O Ibovespa fechou esta segunda-feira em queda de 1,19%, aos 67 258,66 pontos. Na mínima, atingiu 67.085 pontos (-1,44%) e, na máxima, 68.067 pontos (estável). No mês, acumula alta de 1,03% e, no ano, queda de 2,95%. O giro financeiro totalizou R$ 6,616 bilhões, dos quais R$ 2,29 bilhões decorrentes do vencimento de opções sobre ações.

O sinal negativo do dia decorreu da piora da situação na Líbia, onde os manifestantes foram repreendidos à bala pelas forças de segurança do governo. Com o recrudescimento dos protestos, as empresas começam a retirar seus funcionários e paralisar operações, entre elas petrolíferas. Como a Líbia é um grande exportador, o preço do petróleo disparou hoje. O Brent superou US$ 108 durante o pregão, com alta acima de 5%. Na Nymex eletrônica, o WTI para entrega em março superou 6% de alta, superando US$ 91.

A alta do petróleo puxou os papéis da Petrobras. A ação ON subiu 0,03% e a PN, 0,11%. Boa para Petrobras, a alta do petróleo é mais um componente a pressionar os preços e prejudicar os índices de inflação. Com isso, influenciou negativamente os demais papéis. Vale ON caiu 2,26% e PNA, 2,07%.

As bolsas norte-americanas não operaram hoje e, na Europa, os índices acionários também recuaram com a tensão no norte da África e no Oriente Médio. A bolsa italiana, com maior exposição à Líbia, esteve entre as que mais ressentiram-se da instabilidade na região. Na Bolsa de Milão, o índice FTSE MIB caiu 3,59%. Em Londres, o índice FT-100 fechou em baixa de 1,12% Na Bolsa de Frankfurt, o índice Xetra-DAX encerrou com queda de 1,41%. Em Paris, o índice CAC-40 fechou com perdas de 1,44%.

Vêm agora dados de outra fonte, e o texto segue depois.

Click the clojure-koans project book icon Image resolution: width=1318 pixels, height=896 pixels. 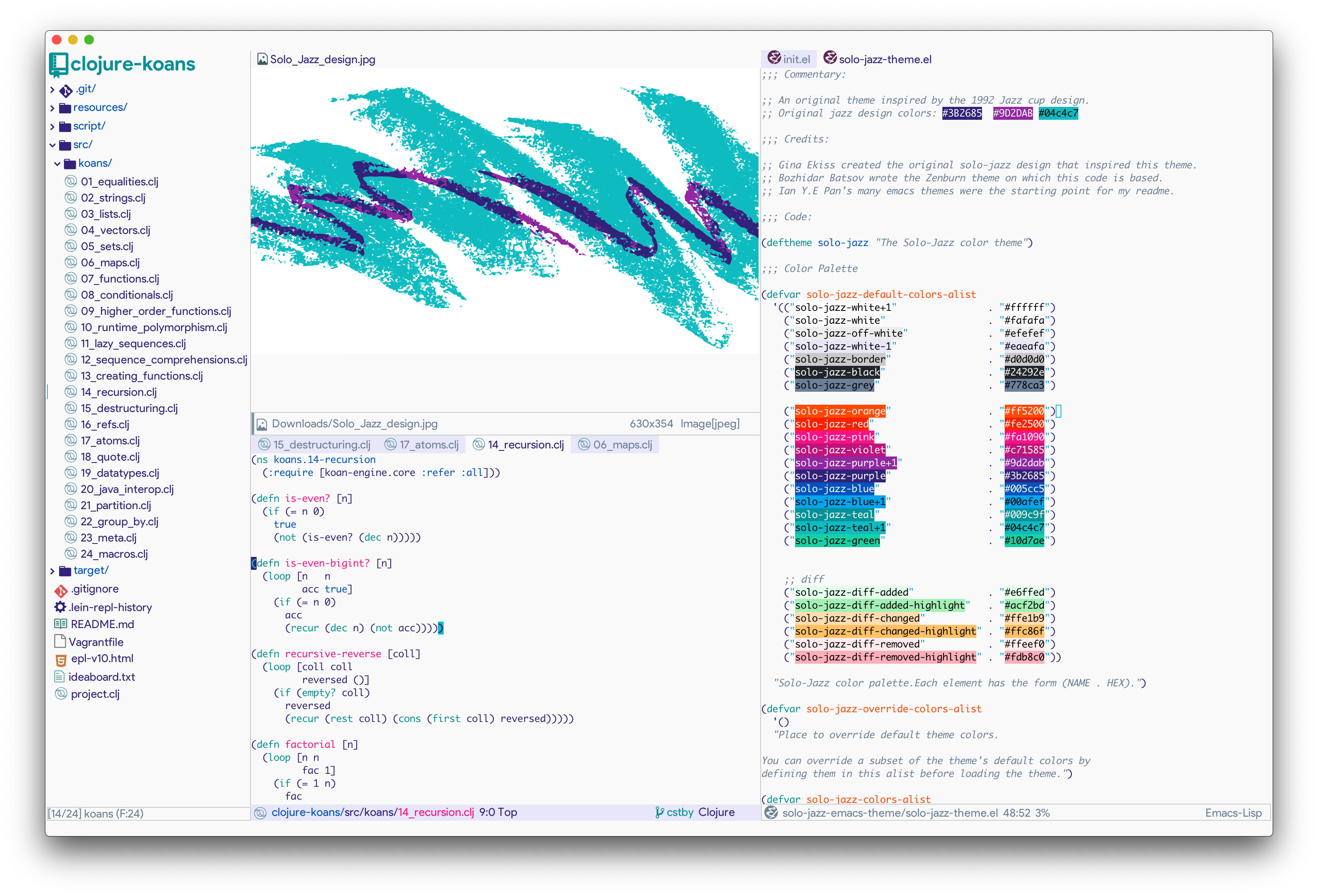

Câmbio – No fechamento, o dólar à vista subiu 0,18%, para R$ 1,6670 no balcão, após atingir máxima de R$ 1,669 (+0,30%). A mínima na abertura foi de R$ 1,664 (estável). Na BM&F, o dólar pronto encerrou com ganho de 0,22%, cotado a R$ 1,6665. Até 16h30, o giro financeiro em D+2 somava cerca de US$ 500 milhões, informou a Renascença Corretora.

No mercado futuro, às 16h36, o dólar março de 2011 projetava alta de 0,21%, para R$ 1,6690, com um giro financeiro de cerca de US$ 3,993 bilhões. O total movimentado com sete vencimentos, todos em alta, somava cerca de US$ 4,265 bilhões, segundo a BM&FBovespa.

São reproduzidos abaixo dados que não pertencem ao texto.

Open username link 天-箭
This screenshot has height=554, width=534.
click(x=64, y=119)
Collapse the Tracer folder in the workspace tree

Hoje, excepcionalmente, o BC não fez o leilão de compra de dólar no mercado à vista, mas realizou pela manhã dois leilões de compra a termo. Depois da operação de compra de dólar para liquidação em 9 de março, cuja taxa de corte foi de R$ R$ 1,6701, o BC chamou outro leilão a termo, desta vez para 16/3, no qual fixou a taxa de corte em R$ 1,6736.

Às 16h48, o euro estava em US$ 1,3684, de US$ 1,3695 no fim da tarde de sexta-feira em Nova York. O dólar era cotado a 83,10 ienes, de 83,14 ienes, e estava em 0,9469 franco suíço, de 0,9446 franco suíço na sexta-feira.

Juros – Ao término da negociação normal da BM&F, o DI janeiro de 2012 marcava 12,42% (máxima), de 12,37% no ajuste de sexta-feira, com giro de 164.920 contratos, e o DI janeiro de 2013 (96.995 contratos) subia de 12,69% para 12,75%. O DI abril de 2011 apontava 11,52%, de 11,50% no ajuste, com 133.495 contratos. Nos vértices longos, o DI janeiro de 2017 (9.685 contratos) marcava 12,42%, ante 12,37% no ajuste da sexta-feira, enquanto o janeiro de 2021 (8.220 contratos) estava em 12,33% (máxima), de 12,28% na sexta-feira.